▸ **ABOUT THIS EXERCISE**
The lines to transcribe begin with the one containing "At what coordinates should I click to accomplish: Click the home" and end with the last line below; reproduce them exactly, without the pictures.

▸ **TASK DATA**
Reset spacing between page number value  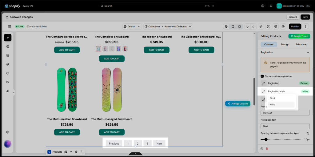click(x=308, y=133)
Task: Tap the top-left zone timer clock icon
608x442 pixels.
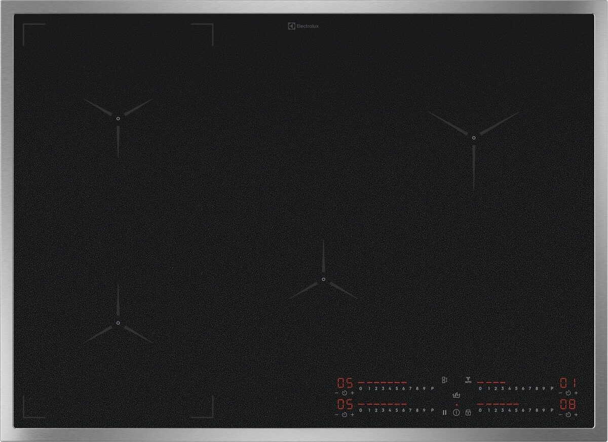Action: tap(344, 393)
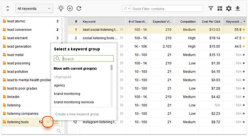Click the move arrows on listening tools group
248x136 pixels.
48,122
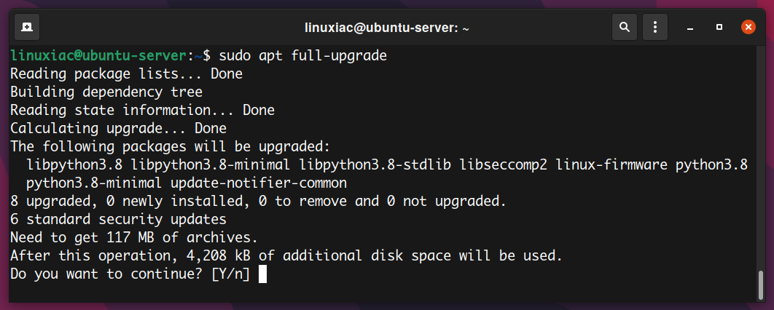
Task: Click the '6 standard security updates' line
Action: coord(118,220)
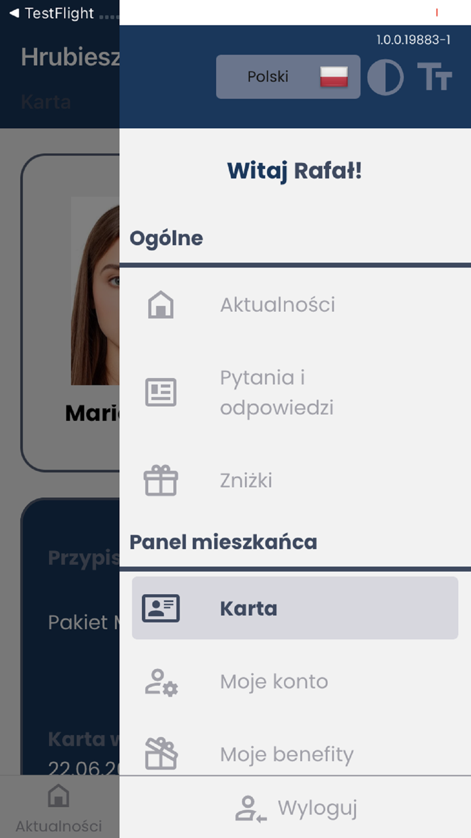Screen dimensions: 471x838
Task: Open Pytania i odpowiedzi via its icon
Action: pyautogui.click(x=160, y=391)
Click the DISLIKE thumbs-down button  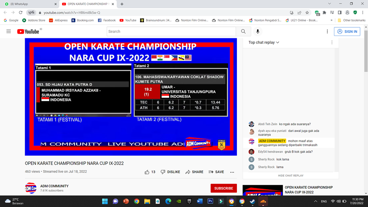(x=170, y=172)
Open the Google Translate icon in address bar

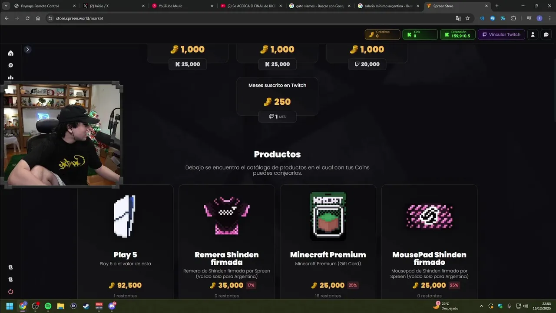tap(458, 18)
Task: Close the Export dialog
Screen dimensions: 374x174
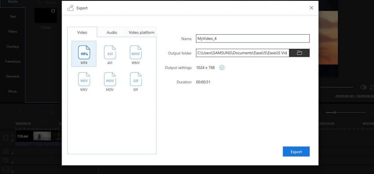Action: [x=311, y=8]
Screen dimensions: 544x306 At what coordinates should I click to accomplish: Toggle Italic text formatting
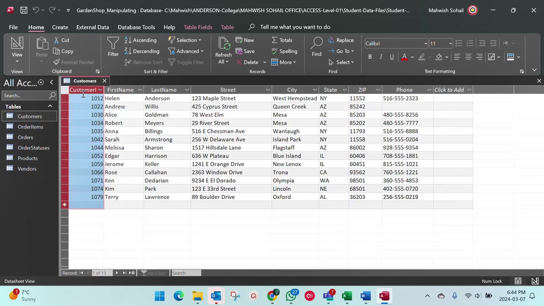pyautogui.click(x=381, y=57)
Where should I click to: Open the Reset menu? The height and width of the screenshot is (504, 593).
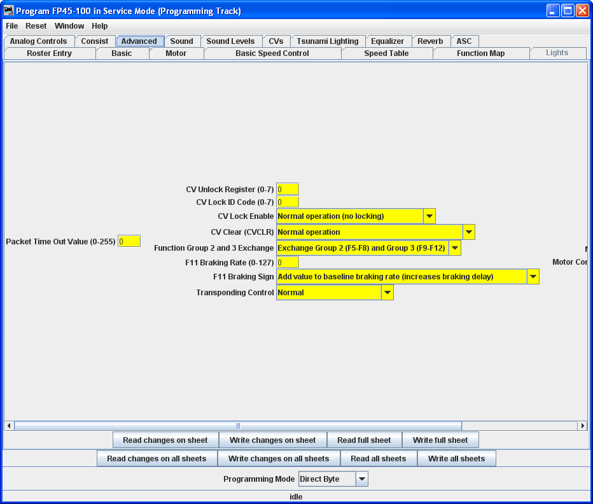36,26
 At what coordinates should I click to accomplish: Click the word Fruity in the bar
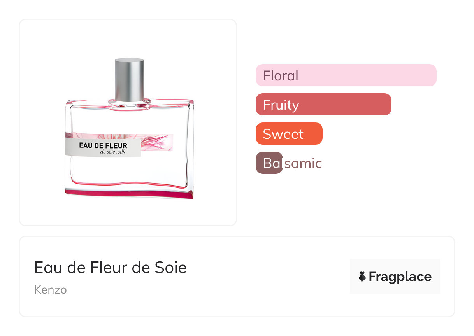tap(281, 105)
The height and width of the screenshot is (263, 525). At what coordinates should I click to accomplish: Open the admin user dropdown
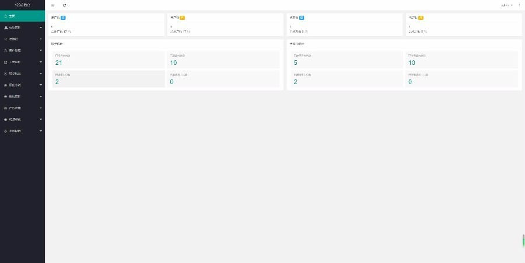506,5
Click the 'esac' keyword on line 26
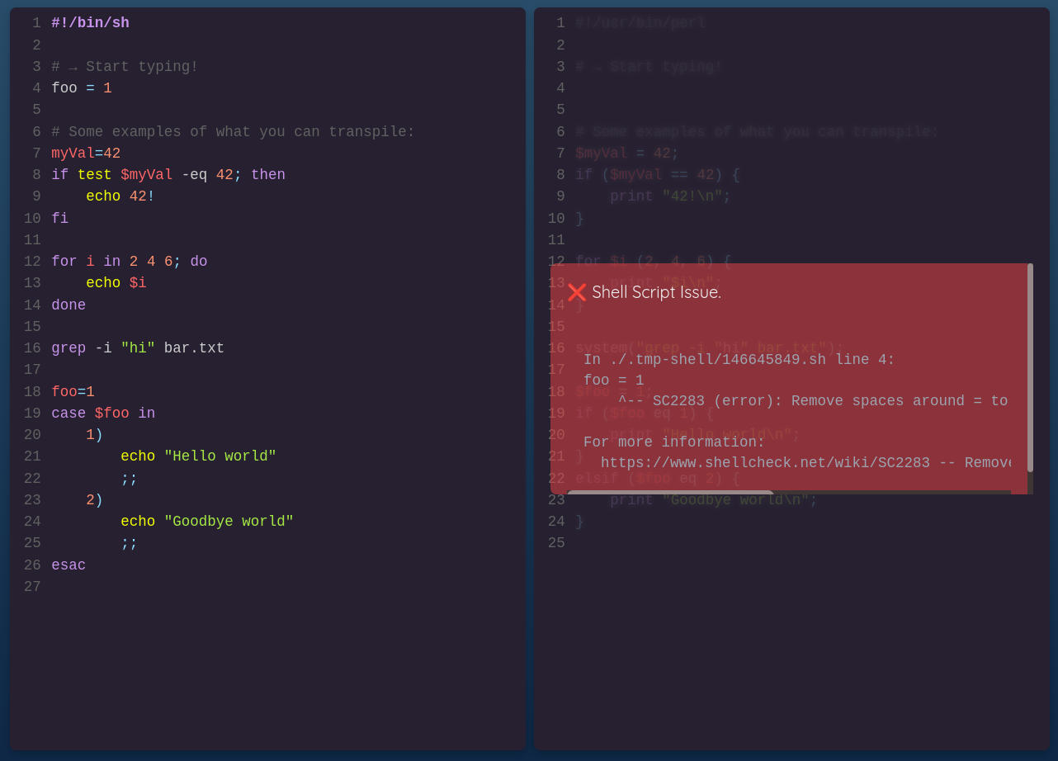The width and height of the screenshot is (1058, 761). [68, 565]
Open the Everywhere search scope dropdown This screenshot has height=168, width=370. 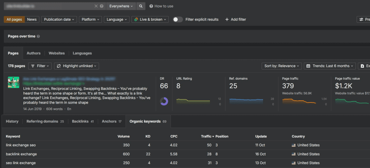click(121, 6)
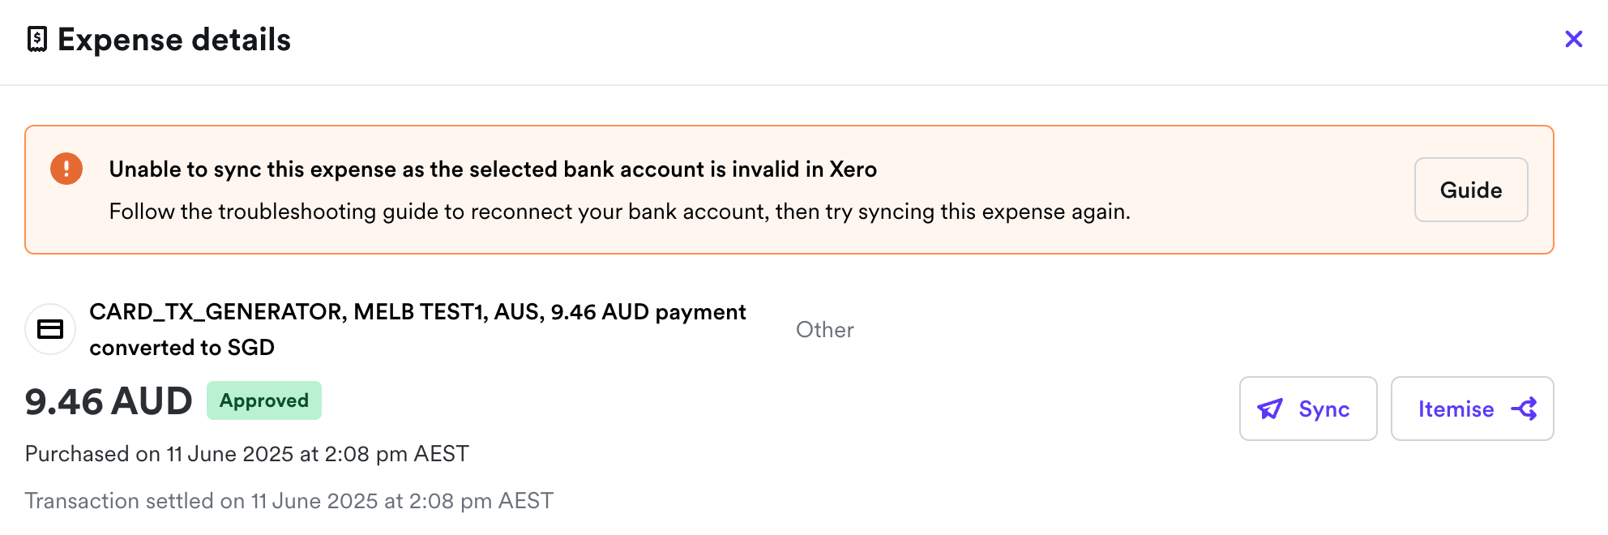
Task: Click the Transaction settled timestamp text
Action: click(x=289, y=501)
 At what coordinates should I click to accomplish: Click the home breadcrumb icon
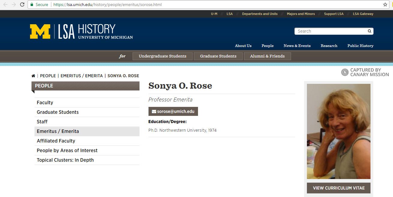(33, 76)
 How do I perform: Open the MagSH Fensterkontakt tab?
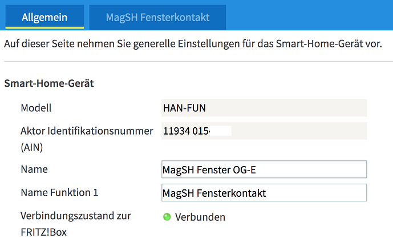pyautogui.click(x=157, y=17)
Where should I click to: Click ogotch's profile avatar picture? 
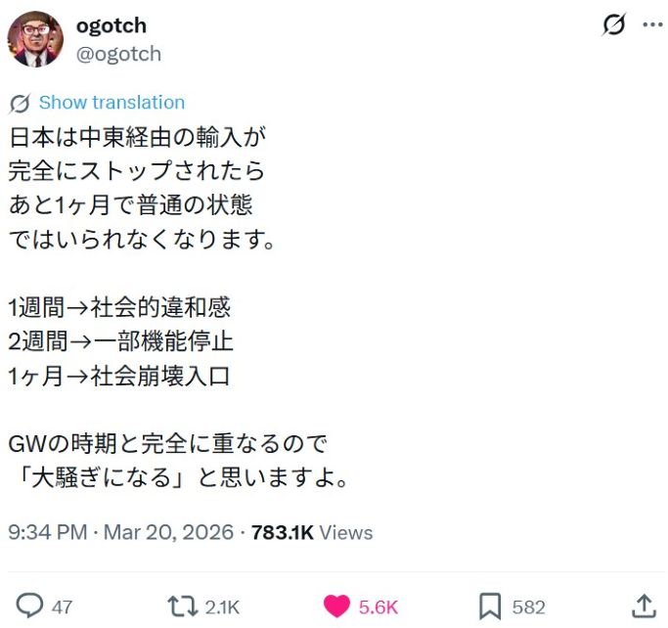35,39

▸ **FINISHED EXERCISE**
 At what coordinates should I click to accomplish: Click the home breadcrumb icon
(33, 76)
 How do I perform: Open the MagSH Fensterkontakt tab?
pyautogui.click(x=157, y=17)
Where should I click to: Click ogotch's profile avatar picture? 
35,39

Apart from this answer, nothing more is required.